Isn't Kowlier Belgian or Dutch? You need the UTF8 charater set your NTFS partition uses. It seems pure French is not OK because it can't convert all characters.

----------

## hvdb

Yes,

Kowlier is indeed Belgian.  Is there a way I can verify which char set my NTFS uses?

In the mean time I will try to add the Belgian Locale and see what happens.

----------

## bjlockie

I use http://www.fs-driver.org/ to write ExtFS from Windows.

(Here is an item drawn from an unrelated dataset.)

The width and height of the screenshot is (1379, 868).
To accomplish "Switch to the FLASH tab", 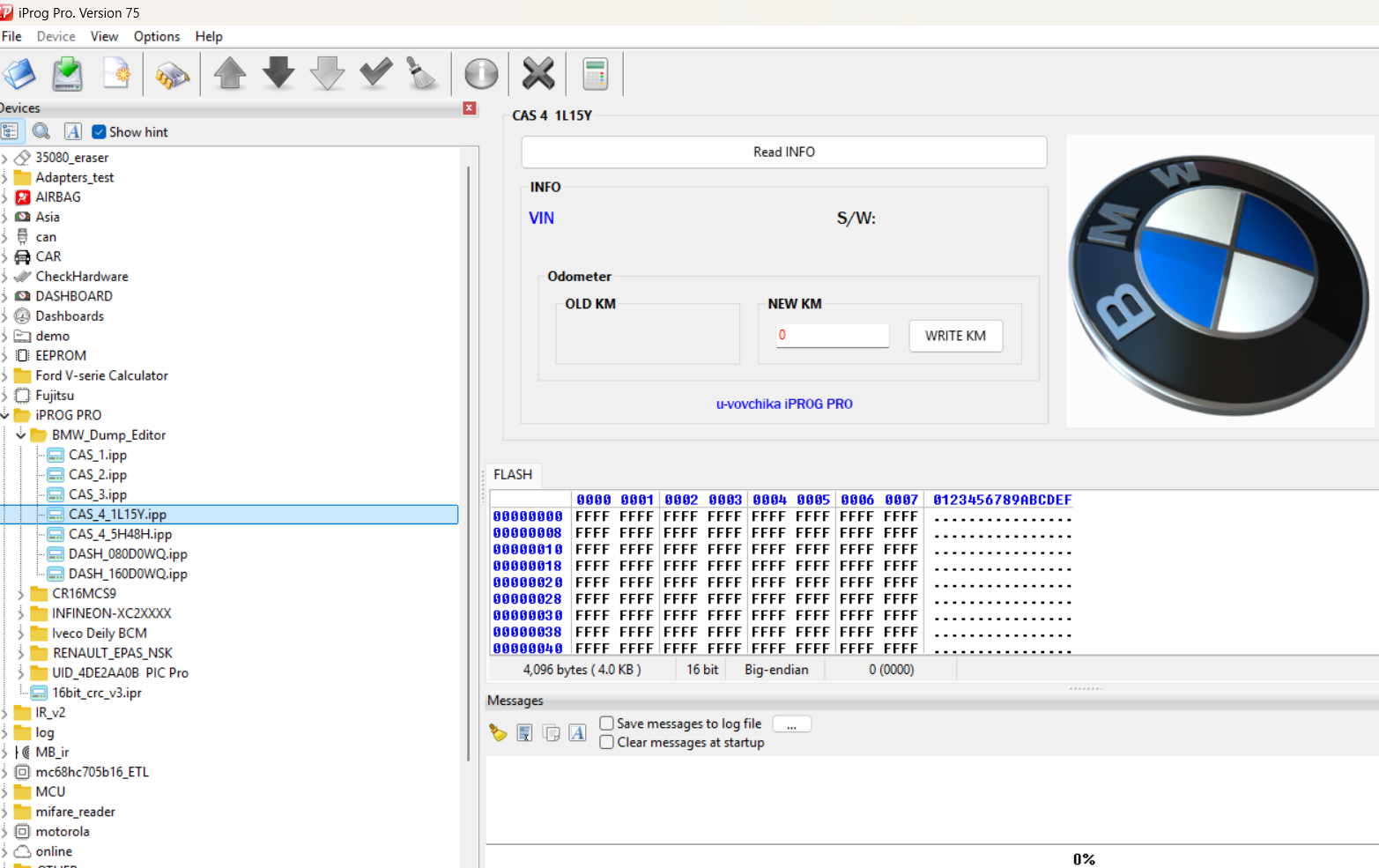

I only read NTFS from Linux.

----------

## hvdb

@Irgu,

changing locales to nl_BE or nl_BE.UTF-8 and updating fstab to 

/dev/hdb5               /mnt/datadisk   ntfs-3g         rw,locale=nl_BE.utf8,umask=000  0 0

Did not change a thing unfortunatly.

I'm getting desperate...Any more ideas?

----------

## irgu

Try de_DE.UTF-8 and en_US.UTF-8.

----------

## hvdb

Solved!

Not sure if this did the trick,  but i redid:

localedef -i nl_BE -f UTF-8 nl_BE.UTF-8

and then unmounted and remounted the disk, and I was able to remove teh remaining files!

Thanks for the help!

Hvdb

----------